____ Records shown

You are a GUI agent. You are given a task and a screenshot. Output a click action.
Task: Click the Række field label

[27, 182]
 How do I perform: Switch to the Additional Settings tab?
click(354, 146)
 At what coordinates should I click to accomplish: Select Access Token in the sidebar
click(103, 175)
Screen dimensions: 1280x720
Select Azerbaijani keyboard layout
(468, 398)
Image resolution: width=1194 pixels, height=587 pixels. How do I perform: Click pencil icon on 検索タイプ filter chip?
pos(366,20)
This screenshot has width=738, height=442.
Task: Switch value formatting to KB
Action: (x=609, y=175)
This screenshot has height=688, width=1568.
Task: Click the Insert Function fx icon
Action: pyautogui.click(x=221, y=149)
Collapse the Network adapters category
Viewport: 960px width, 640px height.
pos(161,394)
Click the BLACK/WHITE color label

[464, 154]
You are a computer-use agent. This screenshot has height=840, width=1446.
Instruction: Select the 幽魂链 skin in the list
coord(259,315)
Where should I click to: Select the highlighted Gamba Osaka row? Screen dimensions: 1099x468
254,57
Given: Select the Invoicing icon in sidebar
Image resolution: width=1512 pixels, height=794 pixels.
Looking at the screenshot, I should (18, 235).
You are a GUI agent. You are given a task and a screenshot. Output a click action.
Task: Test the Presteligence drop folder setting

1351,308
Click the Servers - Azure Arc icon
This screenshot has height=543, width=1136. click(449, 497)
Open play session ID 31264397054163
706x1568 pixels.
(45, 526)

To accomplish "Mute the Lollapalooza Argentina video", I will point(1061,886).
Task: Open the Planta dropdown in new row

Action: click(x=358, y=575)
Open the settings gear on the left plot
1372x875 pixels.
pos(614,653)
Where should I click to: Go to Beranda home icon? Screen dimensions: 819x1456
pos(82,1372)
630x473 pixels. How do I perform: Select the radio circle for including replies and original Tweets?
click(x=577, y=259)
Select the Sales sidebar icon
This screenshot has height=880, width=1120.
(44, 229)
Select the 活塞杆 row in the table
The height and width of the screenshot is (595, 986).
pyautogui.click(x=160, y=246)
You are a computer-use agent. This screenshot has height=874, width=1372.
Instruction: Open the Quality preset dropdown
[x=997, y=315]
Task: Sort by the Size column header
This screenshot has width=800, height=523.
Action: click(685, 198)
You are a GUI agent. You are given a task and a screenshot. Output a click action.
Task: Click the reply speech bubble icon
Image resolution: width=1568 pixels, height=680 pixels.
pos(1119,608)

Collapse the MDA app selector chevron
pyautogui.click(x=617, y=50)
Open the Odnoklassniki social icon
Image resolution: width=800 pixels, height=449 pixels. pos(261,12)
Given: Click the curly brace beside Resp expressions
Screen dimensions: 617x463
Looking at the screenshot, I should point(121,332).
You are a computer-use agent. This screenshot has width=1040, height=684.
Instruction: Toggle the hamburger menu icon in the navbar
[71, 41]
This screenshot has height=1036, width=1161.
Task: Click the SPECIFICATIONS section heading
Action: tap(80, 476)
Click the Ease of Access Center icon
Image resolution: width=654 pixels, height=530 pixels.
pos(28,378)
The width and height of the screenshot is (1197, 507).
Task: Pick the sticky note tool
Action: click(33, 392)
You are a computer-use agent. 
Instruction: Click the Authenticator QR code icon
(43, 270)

________

Directive: Please write out the listing above again, swapping "Instruction" for "Goal" wherever it appears and leaving everything else unchanged.

Result of the task:
You are a GUI agent. You are given a task and a screenshot. Output a click action.
Task: Click the Række field label

[27, 182]
 How do I perform: Switch to the Additional Settings tab?
click(354, 146)
 At what coordinates should I click to accomplish: Select Access Token in the sidebar
click(103, 175)
Screen dimensions: 1280x720
Select Azerbaijani keyboard layout
(468, 398)
Image resolution: width=1194 pixels, height=587 pixels. How do I perform: Click pencil icon on 検索タイプ filter chip?
pos(366,20)
This screenshot has width=738, height=442.
Task: Switch value formatting to KB
Action: (x=609, y=175)
This screenshot has height=688, width=1568.
Task: Click the Insert Function fx icon
Action: pyautogui.click(x=221, y=149)
Collapse the Network adapters category
Viewport: 960px width, 640px height.
pos(161,394)
Click the BLACK/WHITE color label

[464, 154]
You are a computer-use agent. This screenshot has height=840, width=1446.
Goal: Select the 幽魂链 skin in the list
coord(259,315)
Where should I click to: Select the highlighted Gamba Osaka row? Screen dimensions: 1099x468
254,57
Given: Select the Invoicing icon in sidebar
Image resolution: width=1512 pixels, height=794 pixels.
Looking at the screenshot, I should (18, 235).
You are a GUI agent. You are given a task and a screenshot. Output a click action.
Task: Test the Presteligence drop folder setting

1351,308
Click the Servers - Azure Arc icon
This screenshot has height=543, width=1136. click(449, 497)
Open play session ID 31264397054163
706x1568 pixels.
(45, 526)

To accomplish "Mute the Lollapalooza Argentina video", I will point(1061,886).
Task: Open the Planta dropdown in new row

Action: click(x=358, y=575)
Open the settings gear on the left plot
1372x875 pixels.
pos(614,653)
Where should I click to: Go to Beranda home icon? Screen dimensions: 819x1456
pos(82,1372)
630x473 pixels. How do I perform: Select the radio circle for including replies and original Tweets?
click(x=577, y=259)
Select the Sales sidebar icon
This screenshot has height=880, width=1120.
(44, 229)
Select the 活塞杆 row in the table
The height and width of the screenshot is (595, 986).
pyautogui.click(x=160, y=246)
You are a computer-use agent. This screenshot has height=874, width=1372.
Goal: Open the Quality preset dropdown
[x=997, y=315]
Task: Sort by the Size column header
This screenshot has width=800, height=523.
Action: click(685, 198)
You are a GUI agent. You are given a task and a screenshot. Output a click action.
Task: Click the reply speech bubble icon
Image resolution: width=1568 pixels, height=680 pixels.
pos(1119,608)

Collapse the MDA app selector chevron
pyautogui.click(x=617, y=50)
Open the Odnoklassniki social icon
Image resolution: width=800 pixels, height=449 pixels. pos(261,12)
Given: Click the curly brace beside Resp expressions
Screen dimensions: 617x463
Looking at the screenshot, I should point(121,332).
You are a computer-use agent. This screenshot has width=1040, height=684.
Goal: Toggle the hamburger menu icon in the navbar
[71, 41]
This screenshot has height=1036, width=1161.
Task: Click the SPECIFICATIONS section heading
Action: tap(80, 476)
Click the Ease of Access Center icon
Image resolution: width=654 pixels, height=530 pixels.
pos(28,378)
The width and height of the screenshot is (1197, 507).
Task: Pick the sticky note tool
Action: click(33, 392)
You are a computer-use agent. 
Goal: Click the Authenticator QR code icon
(43, 270)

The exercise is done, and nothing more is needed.